I then proposed that the actions of aristocratic elites are merely the extension of techniques employed by psychological bullies and con-artists on the personal scale of human interaction. In other words, bullies, frauds, swindlers and manipulators operate as a pathological minority in all human groups. The methods and motives of dictators and ruling aristocracies, operating on the level of nations, are not different, in any meaningful way, from those practiced on a small scale among petty criminals. In all cases, the rulers are completely aware of what they are doing. They are not the products of collective or “historical” processes. They are not arriving at dominance unconsciously. None of the “ideologies” or “philosophies” attributed to such pathological personalities actually have any significance. They are merely plausible-sounding “scripts” that ruling elites profess to believe, in order to confuse and manipulate their victims. Ruling elites do not believe in any such systems or philosophies. They are merely tools for achieving their goals, and can be contradicted or discarded at any time. The basic manipulative techniques of dictatorship are simple: the manufactured image of charisma, the lie, the carrot, and the stick.

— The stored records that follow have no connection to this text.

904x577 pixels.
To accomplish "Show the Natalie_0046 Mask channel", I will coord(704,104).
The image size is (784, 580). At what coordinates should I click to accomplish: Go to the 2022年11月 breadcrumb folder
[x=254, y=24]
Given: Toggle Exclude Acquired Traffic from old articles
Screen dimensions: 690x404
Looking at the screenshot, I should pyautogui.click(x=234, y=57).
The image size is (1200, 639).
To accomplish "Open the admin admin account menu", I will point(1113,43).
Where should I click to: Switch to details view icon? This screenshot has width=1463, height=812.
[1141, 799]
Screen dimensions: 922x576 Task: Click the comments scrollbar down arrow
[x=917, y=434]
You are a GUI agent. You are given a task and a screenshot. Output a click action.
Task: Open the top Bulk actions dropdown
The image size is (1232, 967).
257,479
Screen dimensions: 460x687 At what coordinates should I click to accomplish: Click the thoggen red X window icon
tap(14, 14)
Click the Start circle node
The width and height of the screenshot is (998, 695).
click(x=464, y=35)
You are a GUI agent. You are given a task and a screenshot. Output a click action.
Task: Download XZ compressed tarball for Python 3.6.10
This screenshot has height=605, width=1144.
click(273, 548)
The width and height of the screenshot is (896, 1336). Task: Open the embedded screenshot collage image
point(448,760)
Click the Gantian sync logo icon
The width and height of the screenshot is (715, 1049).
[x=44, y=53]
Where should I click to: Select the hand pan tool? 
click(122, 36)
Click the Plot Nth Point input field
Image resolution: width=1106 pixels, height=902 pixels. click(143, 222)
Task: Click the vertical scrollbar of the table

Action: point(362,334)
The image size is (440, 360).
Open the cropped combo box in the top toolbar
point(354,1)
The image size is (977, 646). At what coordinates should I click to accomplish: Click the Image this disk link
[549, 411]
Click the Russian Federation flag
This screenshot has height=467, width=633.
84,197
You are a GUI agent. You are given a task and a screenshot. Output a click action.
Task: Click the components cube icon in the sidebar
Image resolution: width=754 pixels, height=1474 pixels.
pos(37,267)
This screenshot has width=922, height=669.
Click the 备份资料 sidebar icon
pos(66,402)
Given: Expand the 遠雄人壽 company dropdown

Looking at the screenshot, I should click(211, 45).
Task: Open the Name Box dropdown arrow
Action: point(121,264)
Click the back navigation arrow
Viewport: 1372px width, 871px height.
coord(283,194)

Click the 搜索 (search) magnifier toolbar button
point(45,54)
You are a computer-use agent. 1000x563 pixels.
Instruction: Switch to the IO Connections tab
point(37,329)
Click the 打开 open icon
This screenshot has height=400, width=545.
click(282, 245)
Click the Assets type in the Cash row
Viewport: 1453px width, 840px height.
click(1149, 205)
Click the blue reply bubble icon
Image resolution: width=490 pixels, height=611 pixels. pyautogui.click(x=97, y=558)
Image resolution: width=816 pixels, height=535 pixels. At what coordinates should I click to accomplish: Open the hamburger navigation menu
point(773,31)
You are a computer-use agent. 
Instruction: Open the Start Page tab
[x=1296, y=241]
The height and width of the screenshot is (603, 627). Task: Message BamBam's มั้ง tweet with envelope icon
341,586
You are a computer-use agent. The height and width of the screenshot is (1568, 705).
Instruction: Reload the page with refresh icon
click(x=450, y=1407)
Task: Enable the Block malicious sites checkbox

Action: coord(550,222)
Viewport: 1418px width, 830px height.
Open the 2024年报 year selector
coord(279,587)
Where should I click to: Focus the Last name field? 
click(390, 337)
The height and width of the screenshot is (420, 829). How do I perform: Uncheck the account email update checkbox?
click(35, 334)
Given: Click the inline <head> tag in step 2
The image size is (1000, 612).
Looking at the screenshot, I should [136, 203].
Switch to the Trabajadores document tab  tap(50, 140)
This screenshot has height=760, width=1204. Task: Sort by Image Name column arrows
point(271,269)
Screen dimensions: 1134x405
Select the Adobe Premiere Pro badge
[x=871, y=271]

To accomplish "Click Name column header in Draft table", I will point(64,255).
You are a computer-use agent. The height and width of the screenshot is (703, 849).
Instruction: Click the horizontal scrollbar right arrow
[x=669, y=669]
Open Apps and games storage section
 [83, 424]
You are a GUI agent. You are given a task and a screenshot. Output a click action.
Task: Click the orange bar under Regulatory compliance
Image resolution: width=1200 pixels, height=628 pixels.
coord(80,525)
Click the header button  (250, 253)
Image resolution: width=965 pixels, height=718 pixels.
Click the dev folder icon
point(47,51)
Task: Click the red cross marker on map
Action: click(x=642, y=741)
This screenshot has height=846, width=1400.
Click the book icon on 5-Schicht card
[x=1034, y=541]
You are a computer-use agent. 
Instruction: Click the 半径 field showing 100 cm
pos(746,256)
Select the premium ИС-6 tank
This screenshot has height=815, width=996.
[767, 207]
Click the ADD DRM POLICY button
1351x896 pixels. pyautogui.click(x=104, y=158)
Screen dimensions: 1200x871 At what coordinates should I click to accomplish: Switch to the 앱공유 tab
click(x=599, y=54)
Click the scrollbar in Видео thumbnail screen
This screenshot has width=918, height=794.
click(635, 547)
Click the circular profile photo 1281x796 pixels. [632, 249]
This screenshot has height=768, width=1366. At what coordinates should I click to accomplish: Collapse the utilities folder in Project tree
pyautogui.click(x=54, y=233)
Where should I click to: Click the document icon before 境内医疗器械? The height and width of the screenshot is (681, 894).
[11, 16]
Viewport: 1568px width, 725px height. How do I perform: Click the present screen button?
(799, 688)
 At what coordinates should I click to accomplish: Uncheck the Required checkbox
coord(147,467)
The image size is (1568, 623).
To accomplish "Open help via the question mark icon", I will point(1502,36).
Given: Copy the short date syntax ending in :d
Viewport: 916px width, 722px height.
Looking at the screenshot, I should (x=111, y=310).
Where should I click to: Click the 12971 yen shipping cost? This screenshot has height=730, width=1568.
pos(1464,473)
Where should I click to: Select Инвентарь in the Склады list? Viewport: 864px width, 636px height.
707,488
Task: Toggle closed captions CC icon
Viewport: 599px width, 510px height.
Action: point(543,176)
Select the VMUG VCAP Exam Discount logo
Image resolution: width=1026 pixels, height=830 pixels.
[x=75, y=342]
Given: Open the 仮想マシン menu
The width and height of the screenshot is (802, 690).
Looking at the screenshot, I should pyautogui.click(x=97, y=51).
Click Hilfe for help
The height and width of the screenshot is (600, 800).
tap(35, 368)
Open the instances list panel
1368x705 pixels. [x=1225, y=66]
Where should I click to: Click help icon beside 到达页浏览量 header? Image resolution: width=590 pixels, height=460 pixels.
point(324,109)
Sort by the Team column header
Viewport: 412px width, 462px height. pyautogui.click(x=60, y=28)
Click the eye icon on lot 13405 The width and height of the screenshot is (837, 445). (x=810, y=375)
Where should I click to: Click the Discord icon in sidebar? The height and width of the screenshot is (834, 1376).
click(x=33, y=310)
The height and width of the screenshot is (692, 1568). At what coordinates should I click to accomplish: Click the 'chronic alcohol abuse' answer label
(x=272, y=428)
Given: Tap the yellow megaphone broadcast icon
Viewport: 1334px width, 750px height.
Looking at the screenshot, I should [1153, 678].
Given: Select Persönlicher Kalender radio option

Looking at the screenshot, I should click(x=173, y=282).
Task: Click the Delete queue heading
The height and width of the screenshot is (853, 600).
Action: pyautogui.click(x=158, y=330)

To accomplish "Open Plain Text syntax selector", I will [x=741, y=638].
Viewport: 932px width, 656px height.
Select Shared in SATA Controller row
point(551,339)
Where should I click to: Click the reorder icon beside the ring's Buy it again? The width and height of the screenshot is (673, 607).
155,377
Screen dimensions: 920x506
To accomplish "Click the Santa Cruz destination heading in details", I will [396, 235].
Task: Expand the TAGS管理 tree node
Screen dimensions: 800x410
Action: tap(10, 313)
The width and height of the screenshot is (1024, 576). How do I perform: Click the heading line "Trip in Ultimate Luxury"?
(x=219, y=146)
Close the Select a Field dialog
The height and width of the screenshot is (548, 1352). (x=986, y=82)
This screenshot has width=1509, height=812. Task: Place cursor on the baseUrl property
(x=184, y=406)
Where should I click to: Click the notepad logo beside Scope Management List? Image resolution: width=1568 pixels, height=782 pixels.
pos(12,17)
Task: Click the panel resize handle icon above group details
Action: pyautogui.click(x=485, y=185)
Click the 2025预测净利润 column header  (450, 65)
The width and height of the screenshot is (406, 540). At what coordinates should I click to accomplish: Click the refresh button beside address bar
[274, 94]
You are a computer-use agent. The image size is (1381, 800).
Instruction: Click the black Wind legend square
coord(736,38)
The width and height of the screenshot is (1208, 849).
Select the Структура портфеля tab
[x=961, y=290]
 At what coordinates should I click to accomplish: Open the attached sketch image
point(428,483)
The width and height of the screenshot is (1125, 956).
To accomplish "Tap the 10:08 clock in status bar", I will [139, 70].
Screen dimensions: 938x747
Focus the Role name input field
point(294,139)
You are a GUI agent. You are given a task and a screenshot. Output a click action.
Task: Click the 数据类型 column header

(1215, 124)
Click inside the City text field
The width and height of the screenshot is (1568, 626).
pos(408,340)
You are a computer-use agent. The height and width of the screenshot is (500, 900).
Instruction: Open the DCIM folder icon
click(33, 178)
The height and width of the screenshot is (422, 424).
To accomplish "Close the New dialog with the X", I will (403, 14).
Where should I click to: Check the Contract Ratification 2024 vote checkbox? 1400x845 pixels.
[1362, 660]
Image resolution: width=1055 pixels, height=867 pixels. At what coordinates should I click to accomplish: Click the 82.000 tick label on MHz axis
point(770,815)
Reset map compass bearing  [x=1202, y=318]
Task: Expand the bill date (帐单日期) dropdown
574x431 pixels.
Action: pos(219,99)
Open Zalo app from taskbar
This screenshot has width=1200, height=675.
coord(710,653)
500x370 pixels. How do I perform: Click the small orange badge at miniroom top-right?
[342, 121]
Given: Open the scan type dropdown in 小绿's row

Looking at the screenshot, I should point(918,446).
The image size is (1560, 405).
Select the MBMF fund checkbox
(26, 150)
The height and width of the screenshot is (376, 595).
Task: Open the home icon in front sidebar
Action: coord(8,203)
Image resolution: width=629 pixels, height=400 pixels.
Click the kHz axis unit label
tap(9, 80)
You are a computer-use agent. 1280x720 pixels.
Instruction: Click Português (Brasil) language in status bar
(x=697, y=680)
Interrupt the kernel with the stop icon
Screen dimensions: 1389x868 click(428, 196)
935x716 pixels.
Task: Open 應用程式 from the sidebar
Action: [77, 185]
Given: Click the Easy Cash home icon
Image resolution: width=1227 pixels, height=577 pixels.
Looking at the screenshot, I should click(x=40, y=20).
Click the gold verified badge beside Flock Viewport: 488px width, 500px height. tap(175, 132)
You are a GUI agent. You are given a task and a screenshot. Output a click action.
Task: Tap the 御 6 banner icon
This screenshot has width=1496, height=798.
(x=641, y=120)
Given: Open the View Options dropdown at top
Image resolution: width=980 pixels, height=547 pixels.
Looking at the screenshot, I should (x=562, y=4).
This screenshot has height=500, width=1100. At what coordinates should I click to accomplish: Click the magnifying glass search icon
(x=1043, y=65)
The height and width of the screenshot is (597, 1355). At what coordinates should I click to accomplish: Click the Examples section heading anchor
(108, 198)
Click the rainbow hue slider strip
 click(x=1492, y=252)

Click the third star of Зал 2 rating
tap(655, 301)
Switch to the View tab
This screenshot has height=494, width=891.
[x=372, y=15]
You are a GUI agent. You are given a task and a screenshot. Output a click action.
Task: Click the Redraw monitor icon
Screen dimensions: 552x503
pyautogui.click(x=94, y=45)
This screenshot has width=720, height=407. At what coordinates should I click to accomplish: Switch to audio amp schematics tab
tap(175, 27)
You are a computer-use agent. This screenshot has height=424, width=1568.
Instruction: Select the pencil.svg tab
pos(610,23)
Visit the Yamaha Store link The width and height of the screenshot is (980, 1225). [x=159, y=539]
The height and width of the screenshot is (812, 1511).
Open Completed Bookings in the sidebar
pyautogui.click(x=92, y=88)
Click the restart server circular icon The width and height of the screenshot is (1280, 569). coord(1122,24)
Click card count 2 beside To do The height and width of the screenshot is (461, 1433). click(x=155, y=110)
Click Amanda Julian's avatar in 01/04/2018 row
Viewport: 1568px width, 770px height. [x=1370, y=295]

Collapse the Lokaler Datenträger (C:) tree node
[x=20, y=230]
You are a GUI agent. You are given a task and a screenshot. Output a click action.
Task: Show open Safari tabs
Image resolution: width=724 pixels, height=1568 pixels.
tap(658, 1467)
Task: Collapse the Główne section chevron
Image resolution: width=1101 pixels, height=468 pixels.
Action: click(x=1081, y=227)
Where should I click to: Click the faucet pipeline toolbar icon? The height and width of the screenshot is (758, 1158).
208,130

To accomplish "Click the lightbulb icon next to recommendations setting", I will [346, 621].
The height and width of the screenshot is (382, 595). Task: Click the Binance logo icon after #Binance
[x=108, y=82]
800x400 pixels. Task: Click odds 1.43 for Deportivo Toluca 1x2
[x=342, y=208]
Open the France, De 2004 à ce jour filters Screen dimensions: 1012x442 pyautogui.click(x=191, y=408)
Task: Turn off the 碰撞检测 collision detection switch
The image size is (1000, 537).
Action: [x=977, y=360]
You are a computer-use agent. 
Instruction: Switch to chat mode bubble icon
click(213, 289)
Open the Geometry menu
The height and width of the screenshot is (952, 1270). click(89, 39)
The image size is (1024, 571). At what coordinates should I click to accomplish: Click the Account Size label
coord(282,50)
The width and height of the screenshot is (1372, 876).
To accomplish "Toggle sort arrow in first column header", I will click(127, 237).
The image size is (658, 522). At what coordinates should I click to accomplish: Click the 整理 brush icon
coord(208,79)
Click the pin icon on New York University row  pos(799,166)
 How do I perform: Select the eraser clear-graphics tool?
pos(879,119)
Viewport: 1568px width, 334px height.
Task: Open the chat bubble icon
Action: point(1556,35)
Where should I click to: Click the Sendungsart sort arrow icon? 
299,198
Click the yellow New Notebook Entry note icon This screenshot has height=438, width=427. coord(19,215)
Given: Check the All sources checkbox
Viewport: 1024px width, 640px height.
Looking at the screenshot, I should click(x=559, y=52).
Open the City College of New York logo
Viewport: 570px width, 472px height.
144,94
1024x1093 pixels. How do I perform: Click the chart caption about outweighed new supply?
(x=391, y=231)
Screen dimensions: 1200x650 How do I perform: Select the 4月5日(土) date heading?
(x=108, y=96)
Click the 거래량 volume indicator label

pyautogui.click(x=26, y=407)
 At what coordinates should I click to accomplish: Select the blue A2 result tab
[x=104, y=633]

Finally, I have explained what every experienced con-artist or swindler knows, that the key to exercising control over people, and getting what you want from them, is securing their belief and collaboration. It is our collaboration ― in the form of accepting their claims to be “sovereign governments”, or “leaders”, and according them formal and ceremonial legitimacy — that is at the heart of their power. Because we accept their claims to power and authority, their authority becomes real. Psychological collaboration gives them power, and economic collaboration makes their crimes profitable.
Imagine that if every time a corner store was robbed, the robber could simply walk across the street and deposit the stolen money in a bank, and then the neighbourhood business association agreed that now the robber was the legitimate “owner” of the store, and should be automatically enrolled in the association as a respectable local businessman. Suppose that the police agreed that anyone who successfully robbed a store should not be pursued and prosecuted, because they were now a “sovereign body”. It is self-evident that such a policy would lead to unlimited armed robbery and violence. We would think people insane if they held such values. Yet that is exactly what we have chosen to do with tyrannies and dictatorships.
Anyone who manages to murder, rape, and pillage on a large enough scale is automatically recognized as a “sovereign government”, accorded a seat in the United Nations, and allowed to deposit the money they steal into Swiss bank accounts. We then allow them to spend that money on Fifth Avenue, the Ginza, or the Champs-Élysées. Their legitimacy is recognized by all, their security is assured. Arms dealers and governments line up to supply them with the weapons which keep them in power. Only the occasional one is deposed if he steps on too many toes, or miscalculates a bid for hegemony. The majority can count on acceptance and security.
Yet people seem to see nothing wrong with this arrangement, and grow very hostile if one even suggests altering it. Even the direct victims of dictatorship will often find themselves unable to renounce their dictators, and will still see them as legitimate. The relationship of people to dictatorships strongly resembles that of delusional cult members or of abused wives who refuse to leave a violent husband. In both cases, psychologically dominant con-artists have skillfully manipulated the insecurity and credulity of their victims in order to separate them from the world of reason, and isolate them in a world of delusion, unreasoning faith and loyalty. The abusing husband alternates violent beatings with tears and assertions of devotion, and plays on the desperate need of his victim to be loved, even if the “love” consists of broken bones and humiliation. The abused wife refuses to have him charged, and goes back for more abuse. The religious cult leader skillfully plays on the emotional needs of his followers to manipulate them into making him rich, or satisfying his sexual cravings. Even after leaving the cult, former members still see the cult leader as a charismatic father figure, and yearn to find a substitute. In both cases, it is the willing co-operation of the victims, and the collateral co-operation of third parties, that makes the crime possible. The abusing husband is accepted by other husbands as “one of the boys”. The cult leader is accepted as a respectable religious leader in the community.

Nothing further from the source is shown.